Il est plus probable que cette toxicité soit due à la leptinotarsa ou à d’autres substances. En tout cas, en plus des excréments, l’hémolymphe du doryphore est toxique pour de nombreux prédateurs.
Il est probable que la coloration voyante aposématique (on définit comme aposématiques les colorations typiques des espèces vénéneuses ou indigestes dont le rôle est d’alerter les prédateurs éventuels) représente un signal de sa toxicité adressé aux prédateurs.
Entre les solanacées et le doryphore on relève un cas intéressant d’adaptation co-évolutive. : après une attaque des insectes les feuilles de la pomme de terre produisent des molécules qui inhibent la digestion des protéines par le parasite lequel, de ce fait, subira une réduction de sa croissance et de sa fécondité.
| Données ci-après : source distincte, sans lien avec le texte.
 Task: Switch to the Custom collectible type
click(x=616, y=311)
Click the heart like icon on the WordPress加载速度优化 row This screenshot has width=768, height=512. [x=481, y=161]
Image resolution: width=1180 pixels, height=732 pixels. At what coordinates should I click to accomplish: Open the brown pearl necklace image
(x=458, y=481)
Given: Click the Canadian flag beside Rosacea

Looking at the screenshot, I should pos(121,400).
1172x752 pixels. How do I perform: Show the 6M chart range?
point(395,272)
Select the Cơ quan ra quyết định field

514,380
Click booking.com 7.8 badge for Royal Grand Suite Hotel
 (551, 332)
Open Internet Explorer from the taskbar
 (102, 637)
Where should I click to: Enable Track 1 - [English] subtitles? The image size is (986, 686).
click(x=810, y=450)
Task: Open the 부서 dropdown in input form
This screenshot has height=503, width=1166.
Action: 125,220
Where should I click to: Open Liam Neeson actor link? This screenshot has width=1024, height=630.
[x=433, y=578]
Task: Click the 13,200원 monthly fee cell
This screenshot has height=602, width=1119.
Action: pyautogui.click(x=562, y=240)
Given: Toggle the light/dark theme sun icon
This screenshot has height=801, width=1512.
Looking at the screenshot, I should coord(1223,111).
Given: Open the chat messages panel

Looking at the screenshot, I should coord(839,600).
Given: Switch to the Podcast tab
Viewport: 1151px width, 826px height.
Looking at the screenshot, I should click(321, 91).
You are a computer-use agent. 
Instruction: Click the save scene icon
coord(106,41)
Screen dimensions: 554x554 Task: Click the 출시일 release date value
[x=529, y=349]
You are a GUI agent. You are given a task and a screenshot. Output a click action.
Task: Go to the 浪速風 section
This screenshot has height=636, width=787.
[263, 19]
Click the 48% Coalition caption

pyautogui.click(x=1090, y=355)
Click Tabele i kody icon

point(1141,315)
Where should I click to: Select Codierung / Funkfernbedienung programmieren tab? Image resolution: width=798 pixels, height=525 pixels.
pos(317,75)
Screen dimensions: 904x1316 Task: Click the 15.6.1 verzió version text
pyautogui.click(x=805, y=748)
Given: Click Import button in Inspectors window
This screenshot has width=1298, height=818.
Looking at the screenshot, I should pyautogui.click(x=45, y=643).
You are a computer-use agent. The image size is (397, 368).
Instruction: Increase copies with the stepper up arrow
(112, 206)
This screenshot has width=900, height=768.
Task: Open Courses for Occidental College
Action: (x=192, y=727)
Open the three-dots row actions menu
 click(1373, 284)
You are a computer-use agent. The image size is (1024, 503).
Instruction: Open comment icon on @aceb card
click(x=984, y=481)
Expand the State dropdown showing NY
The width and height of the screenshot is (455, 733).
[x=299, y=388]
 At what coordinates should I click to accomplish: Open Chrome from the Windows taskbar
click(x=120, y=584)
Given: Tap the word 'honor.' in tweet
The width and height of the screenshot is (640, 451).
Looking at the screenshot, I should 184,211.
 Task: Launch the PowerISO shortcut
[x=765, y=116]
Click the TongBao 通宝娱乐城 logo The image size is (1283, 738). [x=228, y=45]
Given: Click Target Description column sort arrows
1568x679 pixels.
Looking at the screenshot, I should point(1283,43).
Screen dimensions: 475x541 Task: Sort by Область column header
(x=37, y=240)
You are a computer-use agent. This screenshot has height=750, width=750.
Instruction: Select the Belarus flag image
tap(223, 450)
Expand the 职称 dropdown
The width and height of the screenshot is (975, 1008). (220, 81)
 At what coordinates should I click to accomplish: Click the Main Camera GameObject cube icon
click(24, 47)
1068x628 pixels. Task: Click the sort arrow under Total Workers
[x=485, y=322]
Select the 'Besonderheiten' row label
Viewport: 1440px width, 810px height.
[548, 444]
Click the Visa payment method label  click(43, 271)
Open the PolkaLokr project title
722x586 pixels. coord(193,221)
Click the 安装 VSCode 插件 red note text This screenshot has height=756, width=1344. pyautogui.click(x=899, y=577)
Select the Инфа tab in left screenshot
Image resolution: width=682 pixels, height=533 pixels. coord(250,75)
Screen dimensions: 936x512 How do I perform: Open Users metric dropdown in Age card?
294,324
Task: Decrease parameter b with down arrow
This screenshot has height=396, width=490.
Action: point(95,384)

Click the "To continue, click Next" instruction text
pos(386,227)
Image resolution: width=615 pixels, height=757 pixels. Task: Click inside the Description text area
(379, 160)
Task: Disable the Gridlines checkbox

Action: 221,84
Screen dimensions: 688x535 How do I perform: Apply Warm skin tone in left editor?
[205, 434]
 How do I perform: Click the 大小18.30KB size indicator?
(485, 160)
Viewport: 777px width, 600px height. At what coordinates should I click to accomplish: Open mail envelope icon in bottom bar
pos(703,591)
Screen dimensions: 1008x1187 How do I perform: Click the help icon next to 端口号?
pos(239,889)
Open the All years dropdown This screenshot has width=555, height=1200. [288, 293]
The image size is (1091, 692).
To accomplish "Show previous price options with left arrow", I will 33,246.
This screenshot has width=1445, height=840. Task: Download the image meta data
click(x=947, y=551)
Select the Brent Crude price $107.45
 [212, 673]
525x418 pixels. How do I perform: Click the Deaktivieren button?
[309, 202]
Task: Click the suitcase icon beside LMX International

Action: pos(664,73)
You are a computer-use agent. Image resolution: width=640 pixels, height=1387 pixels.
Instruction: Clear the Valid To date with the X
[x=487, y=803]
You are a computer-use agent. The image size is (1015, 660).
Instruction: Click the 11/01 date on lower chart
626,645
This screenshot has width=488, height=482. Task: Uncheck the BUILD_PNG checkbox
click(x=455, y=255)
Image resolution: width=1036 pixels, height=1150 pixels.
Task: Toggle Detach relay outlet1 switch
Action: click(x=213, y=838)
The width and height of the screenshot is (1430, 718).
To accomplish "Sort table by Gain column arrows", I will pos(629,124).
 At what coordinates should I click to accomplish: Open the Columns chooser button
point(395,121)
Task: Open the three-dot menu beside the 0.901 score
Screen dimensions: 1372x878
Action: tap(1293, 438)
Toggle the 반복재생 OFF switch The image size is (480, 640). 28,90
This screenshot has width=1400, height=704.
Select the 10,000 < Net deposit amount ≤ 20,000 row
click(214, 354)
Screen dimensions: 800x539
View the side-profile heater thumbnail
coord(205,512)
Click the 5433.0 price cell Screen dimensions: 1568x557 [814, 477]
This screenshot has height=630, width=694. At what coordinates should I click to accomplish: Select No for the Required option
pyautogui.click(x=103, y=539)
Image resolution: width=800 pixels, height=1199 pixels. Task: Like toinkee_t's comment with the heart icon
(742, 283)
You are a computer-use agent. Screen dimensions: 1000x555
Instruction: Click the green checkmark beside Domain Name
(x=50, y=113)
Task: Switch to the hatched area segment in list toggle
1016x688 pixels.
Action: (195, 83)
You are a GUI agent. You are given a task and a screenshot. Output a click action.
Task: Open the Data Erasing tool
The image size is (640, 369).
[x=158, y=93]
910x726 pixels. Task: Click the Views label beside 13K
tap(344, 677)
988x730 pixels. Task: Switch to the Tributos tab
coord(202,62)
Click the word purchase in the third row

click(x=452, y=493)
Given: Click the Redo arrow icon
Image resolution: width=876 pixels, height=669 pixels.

Ces molécules inhibitrices représentent donc un important moyen d’auto-défense de la pomme de terre quand elle est confrontée à ses parasites.
Le doryphore met toutefois en œuvre une contre-attaque en produisant des enzymes digestifs insensibles aux inhibiteurs produits par la pomme de terre et peut donc se nourrir impunément de ses feuilles. Mieux encore : le doryphore est capable de produire un inhibiteur de l’inhibiteur et donc de combattre avec deux stratégies différentes les moyens de défense de la pomme de terre (à méditer par ceux qui ne croient pas à l’évolution !).
Récemment on a imaginé une stratégie intéressante pour la défense des cultures de pommes de terre après avoir observé que le système digestif du doryphore n’est pas totalement insensible aux effets de certaines substances contenues dans les feuilles des pommes de terre, semblables fonctionnellement aux leptines , et capables d’inhiber le métabolisme et l’absorption de nourriture (les leptines des mammifères sont des hormones qui agissent sur le cerveau en réglant l’appétit et le métabolisme et contrôlent le poids du corps).. On a donc songé à produire des hybrides de pommes de terre à fort contenu de leptines et le fait est que ces hybrides sont rarement attaqués par les doryphores. On ne sait si cela pourra avoir des applications pratiques en agriculture.
Synonymes
Doryphora decemlineata Say, 1824; Doryphora decemlineata Roger, 1990; Leptinotarsa multitaeniata Stål, 1859; Chrysomela decemlineata Say, 1824; Leptinotarsa decemlineata Kraatz, 1874; Leptinotarsa intermedia Tower, 1906; Leptinotarsa oblongata Tower, 1906; Leptinotarsa rubicunda Tower, 1906; Polygramma decemlineata Mlelié, 1990; Polygramma decemlineata Mels, 1982.